Parametric study on the effects of a recuperator on the design and off-design performances for a CO2 transcritical power cycle for low temperature geothermal plants

Abstract

A CO2 transcritical power cycle (CDTPC) is a promising power system to utilize low temperature geothermal heat source. Many researchers mainly focus on the thermodynamic and thermo-economic performance analysis or optimization for a CDTPC, or compare the design performance of a CDTPC with that of organic Rankine cycle. The objective of this paper is to study the effects of a recuperator on the design and off-design performances of a CDTPC for low temperature geothermal plants.
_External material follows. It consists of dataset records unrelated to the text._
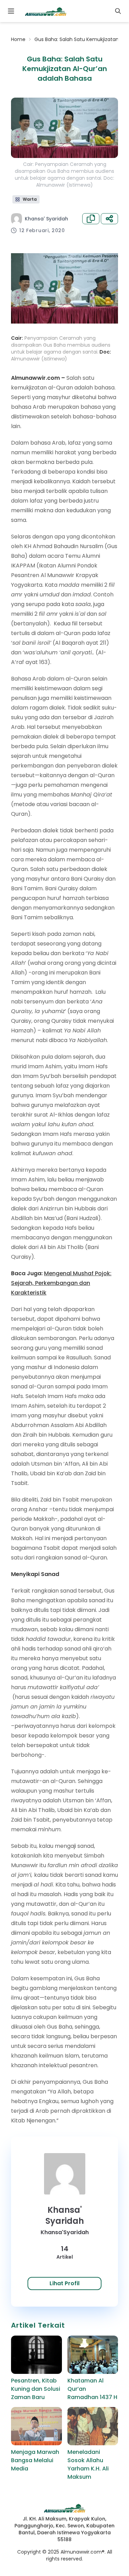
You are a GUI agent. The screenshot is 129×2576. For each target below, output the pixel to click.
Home (18, 39)
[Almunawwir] (45, 11)
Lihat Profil (64, 2283)
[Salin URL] (90, 218)
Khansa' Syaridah (46, 218)
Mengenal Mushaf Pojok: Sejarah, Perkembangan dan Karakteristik (61, 1283)
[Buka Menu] (11, 11)
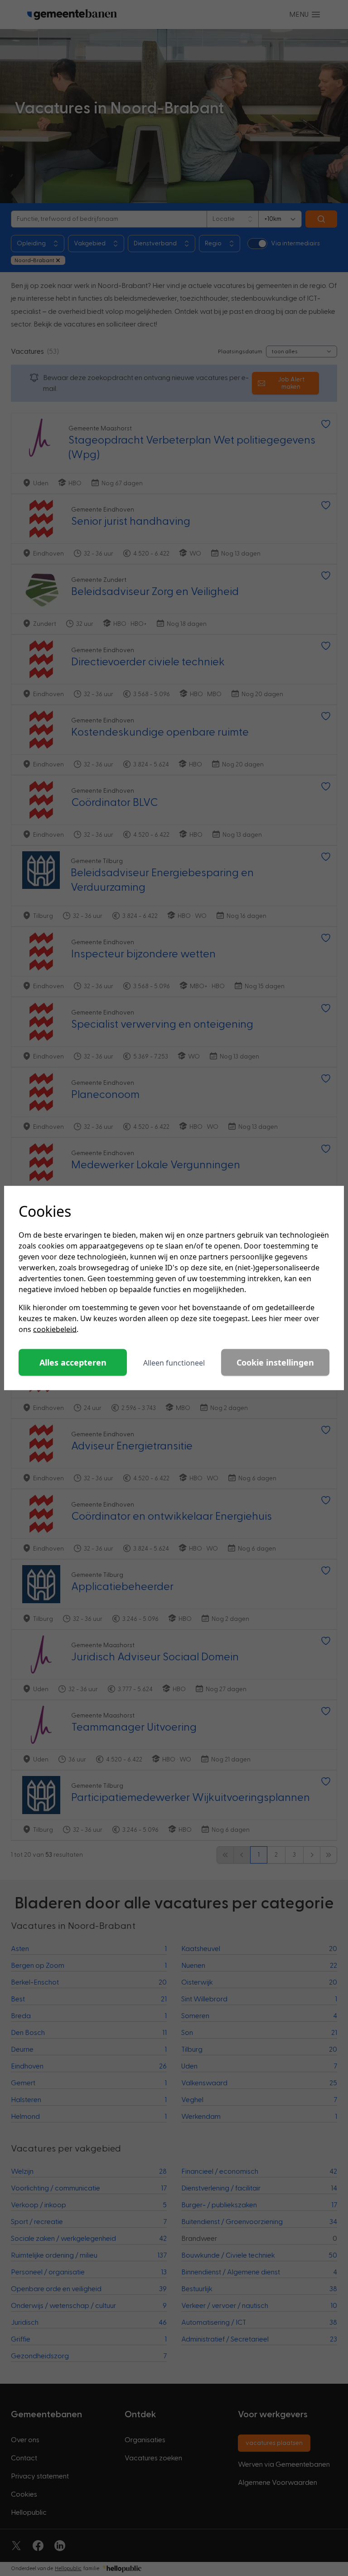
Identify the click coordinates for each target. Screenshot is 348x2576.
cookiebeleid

Detailed off-design mathematical models of the basic and regenerative CDTPCs are built to complete this study under the variable mass flow rates and temperatures of the geothermal water and the cooling water temperatures conditions by a sliding pressure operation control strategy. The results reveal that no matter how the geothermal water mass flow rate and temperature or the cooling water temperature vary, both the overall net power and overall thermal efficiency of the regenerative CDTPC system are higher than those of the basic CDTPC system. Meanwhile, a recuperator can improve the overall system performance of a CDTPC system under the both design and off-design conditions, although the recuperator might weaken the off-design behavior of some key components. In addition, a recuperator can improve off-design behaviors of the CO2 pump performance under the off-design conditions. The guidelines for the rotational speed listed in the tables for CO2 pumps might provide some reference for practical operation.